South Carolina Gov. Nikki Haley (R) will call for the Confederate Flag to be removed from the South Carolina capitol grounds, reported the Washington Post.
Gov. Haley plans on making the announcement on Monday afternoon during a press conference. The announcement comes in the wake of a deadly shooting last week that killed nine people at the Emanuel African Methodist Episcopal Church in Charleston. The massacre rekindled the debate over whether the Confederate flag should fly on government property.
Presidential candidate Sen. Lindsey Graham (R-SC) will reportedly attend the press conference at Haley’s side, just days after doubling down on his support for the Confederate flag.

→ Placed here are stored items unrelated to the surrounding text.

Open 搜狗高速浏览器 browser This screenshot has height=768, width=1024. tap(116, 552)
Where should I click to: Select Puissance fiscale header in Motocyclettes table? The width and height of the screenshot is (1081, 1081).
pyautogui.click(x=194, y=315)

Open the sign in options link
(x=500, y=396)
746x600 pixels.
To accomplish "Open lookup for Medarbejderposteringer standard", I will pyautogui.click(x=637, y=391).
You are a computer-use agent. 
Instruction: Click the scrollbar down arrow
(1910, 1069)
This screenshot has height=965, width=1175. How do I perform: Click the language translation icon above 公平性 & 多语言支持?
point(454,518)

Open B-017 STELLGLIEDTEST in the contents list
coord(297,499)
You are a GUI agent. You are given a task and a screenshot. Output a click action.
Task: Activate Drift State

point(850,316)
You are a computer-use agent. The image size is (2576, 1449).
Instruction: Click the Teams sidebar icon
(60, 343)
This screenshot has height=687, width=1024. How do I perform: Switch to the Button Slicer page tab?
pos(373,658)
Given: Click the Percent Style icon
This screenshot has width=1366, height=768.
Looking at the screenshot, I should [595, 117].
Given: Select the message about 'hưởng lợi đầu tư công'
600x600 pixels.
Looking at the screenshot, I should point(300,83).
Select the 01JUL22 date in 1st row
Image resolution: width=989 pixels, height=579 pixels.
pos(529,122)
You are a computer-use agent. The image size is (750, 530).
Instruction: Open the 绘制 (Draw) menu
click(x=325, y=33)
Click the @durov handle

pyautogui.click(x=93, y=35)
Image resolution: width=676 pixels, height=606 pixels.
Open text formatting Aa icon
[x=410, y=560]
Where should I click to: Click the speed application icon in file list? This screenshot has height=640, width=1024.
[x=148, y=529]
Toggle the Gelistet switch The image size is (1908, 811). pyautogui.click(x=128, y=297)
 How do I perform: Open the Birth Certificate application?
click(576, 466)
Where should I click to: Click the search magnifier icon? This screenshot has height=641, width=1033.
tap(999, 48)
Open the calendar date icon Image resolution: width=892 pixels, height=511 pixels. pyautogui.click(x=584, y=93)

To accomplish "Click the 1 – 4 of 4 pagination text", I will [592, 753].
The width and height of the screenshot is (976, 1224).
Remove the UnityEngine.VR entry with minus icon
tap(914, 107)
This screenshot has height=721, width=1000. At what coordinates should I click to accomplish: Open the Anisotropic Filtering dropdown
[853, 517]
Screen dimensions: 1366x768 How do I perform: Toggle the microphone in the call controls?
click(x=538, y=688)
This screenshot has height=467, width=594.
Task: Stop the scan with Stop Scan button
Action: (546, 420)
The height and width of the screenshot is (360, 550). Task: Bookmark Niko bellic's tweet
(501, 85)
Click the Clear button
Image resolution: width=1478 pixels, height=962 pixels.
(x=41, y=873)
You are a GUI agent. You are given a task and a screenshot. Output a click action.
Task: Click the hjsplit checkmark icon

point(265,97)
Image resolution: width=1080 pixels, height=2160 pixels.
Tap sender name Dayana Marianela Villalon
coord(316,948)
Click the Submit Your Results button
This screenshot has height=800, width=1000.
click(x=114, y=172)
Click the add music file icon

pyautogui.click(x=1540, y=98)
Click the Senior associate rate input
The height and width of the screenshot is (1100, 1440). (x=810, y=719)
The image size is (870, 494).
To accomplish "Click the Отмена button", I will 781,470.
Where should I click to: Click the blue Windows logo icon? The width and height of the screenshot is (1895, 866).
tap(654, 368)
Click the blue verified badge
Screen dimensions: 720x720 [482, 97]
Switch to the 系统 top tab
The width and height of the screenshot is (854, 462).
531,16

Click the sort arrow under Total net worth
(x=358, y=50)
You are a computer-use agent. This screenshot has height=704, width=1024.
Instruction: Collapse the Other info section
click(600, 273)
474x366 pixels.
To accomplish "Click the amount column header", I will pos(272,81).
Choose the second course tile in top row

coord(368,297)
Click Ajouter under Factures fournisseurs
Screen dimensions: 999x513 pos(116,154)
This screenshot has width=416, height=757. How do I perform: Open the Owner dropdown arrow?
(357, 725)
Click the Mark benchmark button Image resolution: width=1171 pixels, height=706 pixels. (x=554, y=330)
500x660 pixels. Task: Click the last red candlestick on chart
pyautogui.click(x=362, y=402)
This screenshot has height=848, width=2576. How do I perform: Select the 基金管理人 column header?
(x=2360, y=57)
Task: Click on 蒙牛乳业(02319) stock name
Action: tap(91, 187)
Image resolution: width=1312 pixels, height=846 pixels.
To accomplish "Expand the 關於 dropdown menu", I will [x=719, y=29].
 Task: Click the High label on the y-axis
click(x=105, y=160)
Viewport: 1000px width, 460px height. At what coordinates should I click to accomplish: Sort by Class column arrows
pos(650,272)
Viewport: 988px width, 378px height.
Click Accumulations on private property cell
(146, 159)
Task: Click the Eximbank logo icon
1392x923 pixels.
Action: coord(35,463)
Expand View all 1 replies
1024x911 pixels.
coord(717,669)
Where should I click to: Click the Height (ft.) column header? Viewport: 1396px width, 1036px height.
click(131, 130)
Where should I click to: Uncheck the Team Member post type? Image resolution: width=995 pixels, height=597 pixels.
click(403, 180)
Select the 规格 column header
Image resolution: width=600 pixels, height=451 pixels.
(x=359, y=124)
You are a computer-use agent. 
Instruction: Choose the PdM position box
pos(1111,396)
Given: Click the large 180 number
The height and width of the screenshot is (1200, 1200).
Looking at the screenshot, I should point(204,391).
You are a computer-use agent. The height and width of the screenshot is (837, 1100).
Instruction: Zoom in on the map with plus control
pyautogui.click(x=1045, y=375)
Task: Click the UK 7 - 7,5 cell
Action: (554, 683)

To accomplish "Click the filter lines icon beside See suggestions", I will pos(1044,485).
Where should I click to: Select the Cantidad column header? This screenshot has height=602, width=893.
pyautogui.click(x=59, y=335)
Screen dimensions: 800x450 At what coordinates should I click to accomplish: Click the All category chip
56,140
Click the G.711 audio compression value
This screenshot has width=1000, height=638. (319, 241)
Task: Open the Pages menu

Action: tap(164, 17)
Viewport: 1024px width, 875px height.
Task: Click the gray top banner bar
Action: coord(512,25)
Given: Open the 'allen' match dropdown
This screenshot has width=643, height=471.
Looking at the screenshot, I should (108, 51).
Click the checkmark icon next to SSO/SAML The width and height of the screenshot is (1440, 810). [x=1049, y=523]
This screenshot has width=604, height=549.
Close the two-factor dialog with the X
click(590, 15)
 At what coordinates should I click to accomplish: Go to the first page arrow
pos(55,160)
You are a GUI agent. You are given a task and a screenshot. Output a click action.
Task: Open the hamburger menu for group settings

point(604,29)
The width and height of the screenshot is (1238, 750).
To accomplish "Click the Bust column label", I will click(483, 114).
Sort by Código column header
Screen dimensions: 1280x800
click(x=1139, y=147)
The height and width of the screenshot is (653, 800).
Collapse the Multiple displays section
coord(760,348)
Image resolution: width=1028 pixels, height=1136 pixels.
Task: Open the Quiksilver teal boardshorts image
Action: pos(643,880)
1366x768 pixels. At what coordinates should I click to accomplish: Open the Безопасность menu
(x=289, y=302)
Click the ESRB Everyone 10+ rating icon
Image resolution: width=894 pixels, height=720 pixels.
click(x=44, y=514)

After last week’s shooting, all the flags near the Confederate Soldiers Monument were flown at half-mast, except for the Confederate flag because it was fixed with a padlock to prevent removal. South Carolina state law prohibited any adjustment of the flag.
Once the flag is removed, it will be placed in a state museum. Conservative state lawmakers who were once apprehensive about removing are now agreeing to its removal.
“It’s appropriate,” said state Sen. Paul Campbell (R-Charleston). “The Confederate memorial is there for a reason. We need to celebrate those people because it’s part of our history. When it’s abused by jerks like Roof, then you have to look at it from a different perspective.”
Charleston Mayor Joseph P. Riley was more direct about the flag’s removal.
“The time has come for the Confederate battle flag to move from a public position in front of the state capitol to a place of history,” said Riley. It “was appropriated years and years ago as a symbol of hate.”
Riley is half-right. It’s time for the flag to be moved into a museum, but it has always been a symbol of hate. The Ku Klux Klan, since its birth, rallied under the flag to exercise its message of segregation and violence.
South Carolina is a red state with a deeply conservative constituency. Sixty-one percent of residents believe the flag should be left alone.
It’s been a long time coming. But the Confederate flag, wherever it’s being flown, needs to be retired. It’s a relic of old America. The southern traditionalists clinch onto the flag and revere the days of when that flag actually carried meaning. Thankfully, that meaning is dying, and killing the flag will speed up the process.